Input data: Begin

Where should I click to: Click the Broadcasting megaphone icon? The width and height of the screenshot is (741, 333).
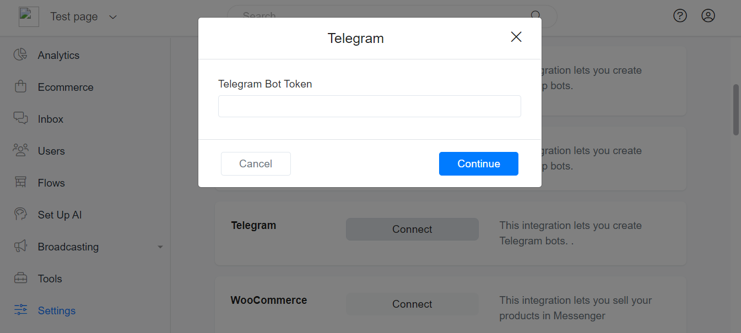(20, 246)
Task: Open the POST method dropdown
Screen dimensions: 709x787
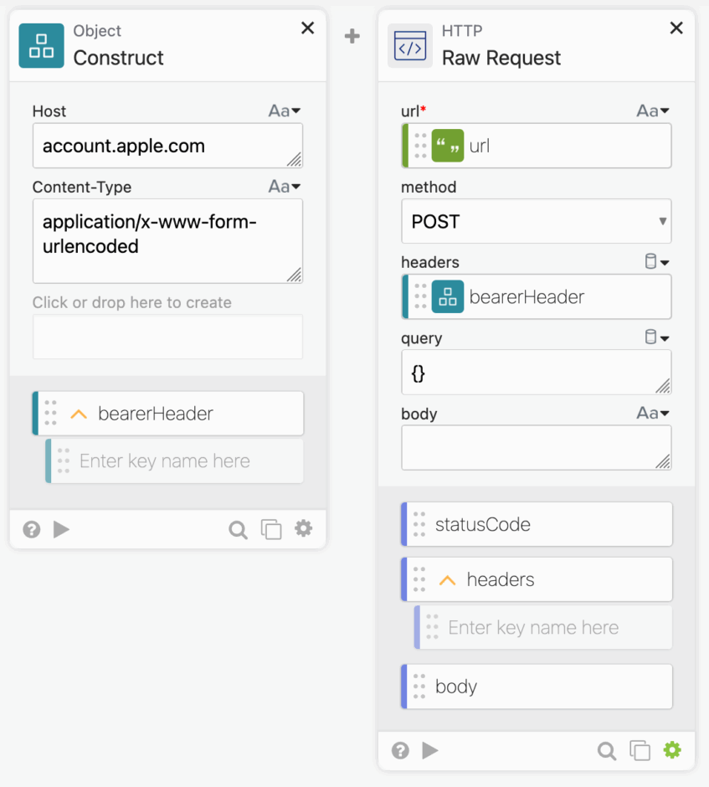Action: [x=536, y=221]
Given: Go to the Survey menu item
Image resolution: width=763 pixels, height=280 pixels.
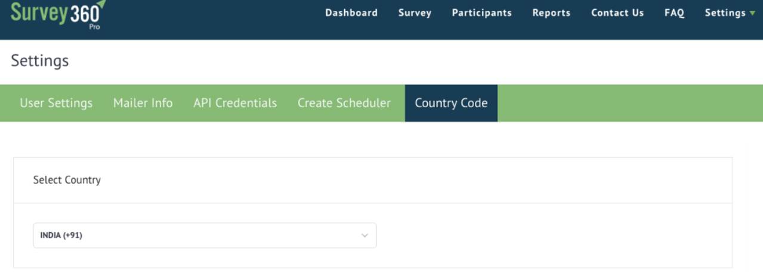Looking at the screenshot, I should [x=415, y=13].
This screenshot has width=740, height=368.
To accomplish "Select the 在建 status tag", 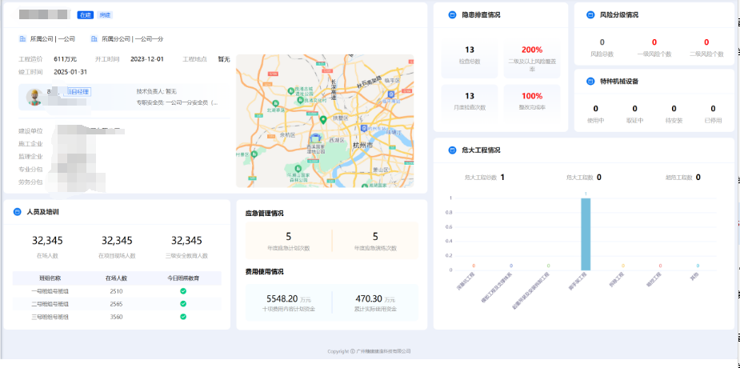I will (x=85, y=14).

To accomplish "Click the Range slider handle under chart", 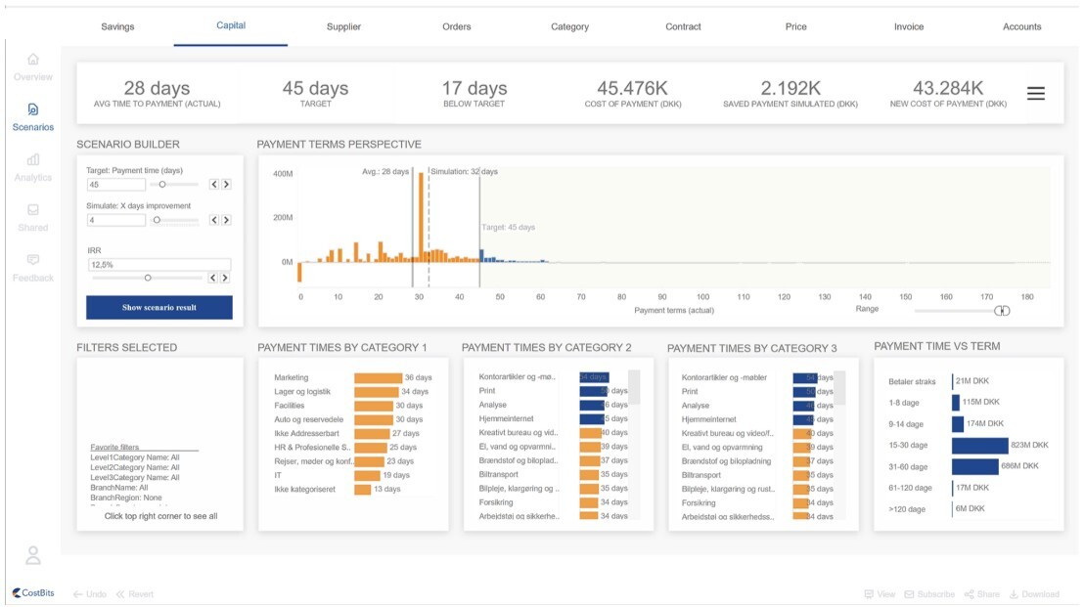I will [1002, 311].
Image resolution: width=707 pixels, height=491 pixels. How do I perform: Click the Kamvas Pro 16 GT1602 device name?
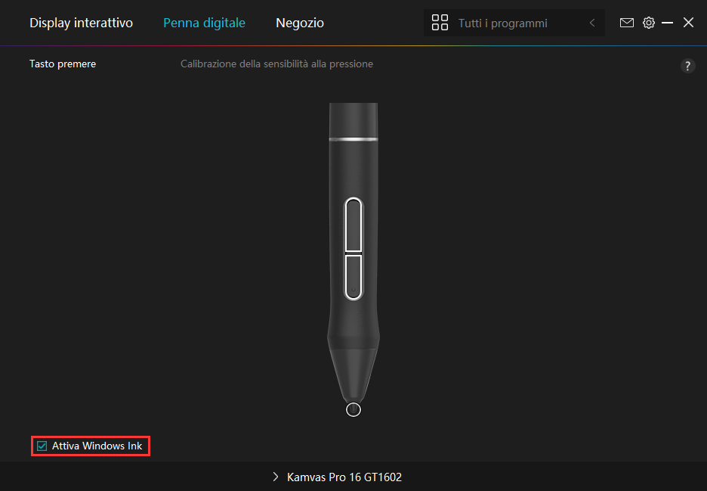click(x=344, y=477)
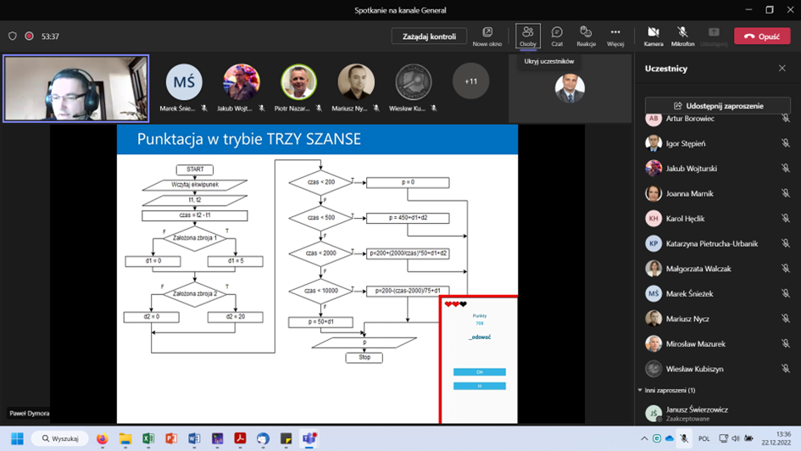Open Excel from the taskbar

pos(148,438)
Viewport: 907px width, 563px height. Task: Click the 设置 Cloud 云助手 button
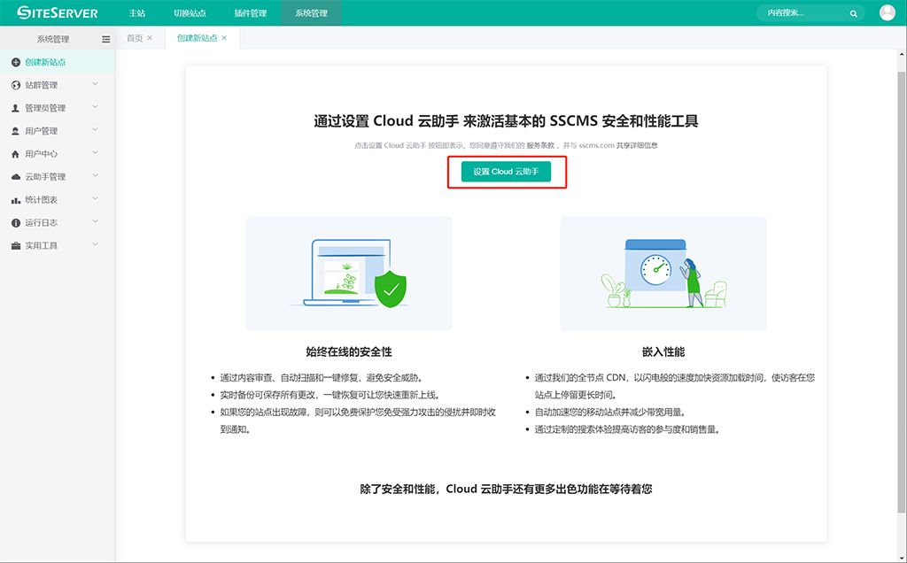506,172
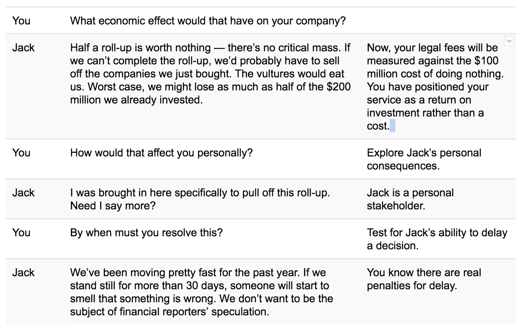Click the first "You" speaker cell
Viewport: 521px width, 330px height.
coord(21,21)
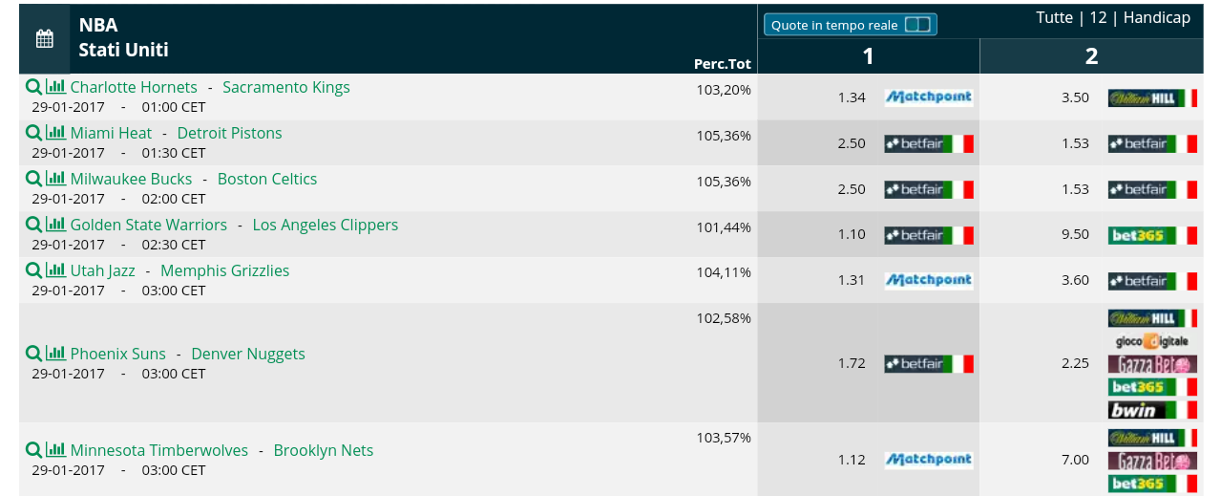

Input data: End

What to produce: Could you transcribe exactly the lines from the start of the records through the line containing "Given: Go to the Survey menu item", both ends included, leaving the pictures out?

Reply:
Where should I click to: Click the Broadcasting megaphone icon? The width and height of the screenshot is (741, 333).
(20, 246)
Task: Open the POST method dropdown
Screen dimensions: 709x787
Action: [x=536, y=221]
Given: Go to the Survey menu item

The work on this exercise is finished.